═════ INPUT MATERIAL ═════
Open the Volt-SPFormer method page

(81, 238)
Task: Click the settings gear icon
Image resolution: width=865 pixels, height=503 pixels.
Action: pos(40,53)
═════
*PROBLEM*. In the entries above, copy the lines from the one that contains "Task: Click the settings gear icon" through the last line, exactly as they appear.

*EXERCISE OUTPUT*.
Task: Click the settings gear icon
Image resolution: width=865 pixels, height=503 pixels.
Action: pos(40,53)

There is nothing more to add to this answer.